Reproduce word for word the passage of the food insecurity notes below, starting with "Food insecurity - Population" and going on through "exacerbates the demand for food.".

BEGIN Text excerpt

Food insecurity - Population Pressure.
How population pressure links to food insecurity.
- The worlds population is expected to reach 9bn by 2050. This increases the demand for food.
- 850 million people are malnourished because they lack access and wealth for food.
- Food production would need to double to feed the worlds population in 2050.
- Urbanisation decreases the amount of arable land available to grow food.
- Developing countries are most at risk because they lack wealth, education, resources and goverment help to grow enough food to feed the population.
Case Study example. - Sub-Saharan Africa.
- 1 in 4 people lack adequate food for a healthy and active life.
- High food prices and increased drought are pushing more people into poverty and hunger.
- High population exacerbates the demand for food.
- On average, woman have 5.1 children and 40% of the population is under 15, so population is expected to grow dramatically in the future.
- The population in Sub-Saharan Africa is expected to grow from 856 million today to 2 billion in 2050.
Food insecurity - Pests and Disease.
How pests and diseases link to food insecurity.
- Pests account for around a 10-16% loss in global food production.
- Loss of crops due to fungi, amounts to enough food to feed 90% of the global population.
- Pests threaten future food production as global temperatures increase, creating the right conditons for specific pests to breed and live in new areas.
- Pests are moving around 27km per decade while other animals are only moving at around 18km.
- Other factors worsen the spread of pests and disease, such as climate change.
Case study example - Zimbabwe.
- The world food programme estimates that 2.2m people require food assistance.
- More than 800 hectares of cereal grain crops and 300 hectares of pastures have been destroyed by army worms.
- The army worm originated in East Africa and was carried by moist winds into Zimbabwe.
- Pesticides can be sprayed to protect crops, however they cannot be sprayed on pastures because it could expose animals to toxic chemicals. Issues with cost.
Food insecurity - Government policies.
How government policies link to food insecurity.
- Many third world countries are encouraged to grow 'cash crops' to export. This reduces the amount of food that is being grown to consume and export.
- Government corruption sometimes means that food aid is not successfully delivered to those who need it.
- Many third world countries are unprepared for crisis and were unable to solve it themselves without international aid.
Case study examples - Zimbabwe.

END Text excerpt
BEGIN The data

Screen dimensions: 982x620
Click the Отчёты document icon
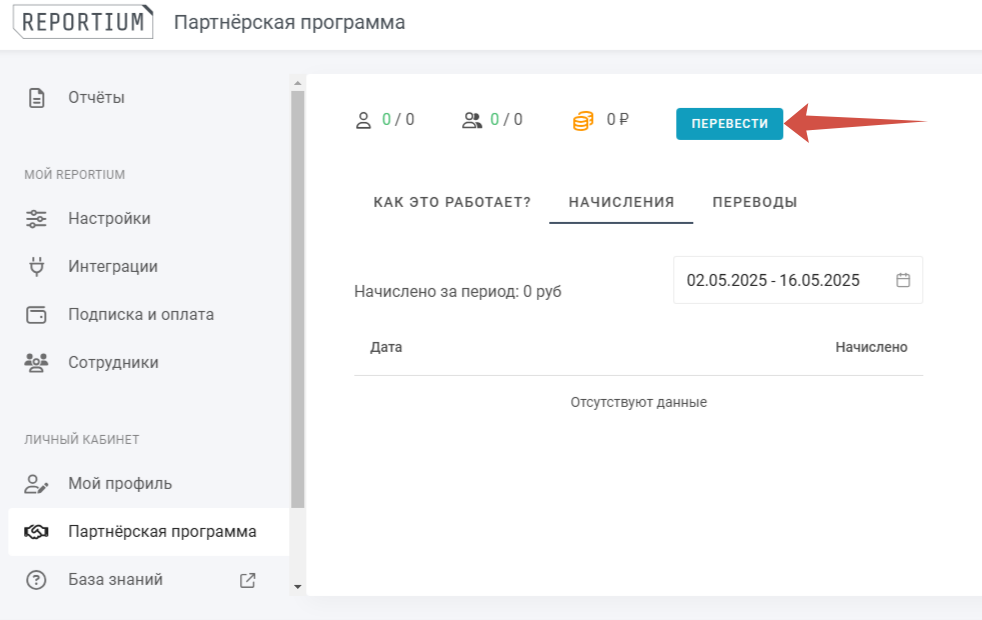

END The data

Solution to the exercise:
Food insecurity - Population Pressure.
How population pressure links to food insecurity.
- The worlds population is expected to reach 9bn by 2050. This increases the demand for food.
- 850 million people are malnourished because they lack access and wealth for food.
- Food production would need to double to feed the worlds population in 2050.
- Urbanisation decreases the amount of arable land available to grow food.
- Developing countries are most at risk because they lack wealth, education, resources and goverment help to grow enough food to feed the population.
Case Study example. - Sub-Saharan Africa.
- 1 in 4 people lack adequate food for a healthy and active life.
- High food prices and increased drought are pushing more people into poverty and hunger.
- High population exacerbates the demand for food.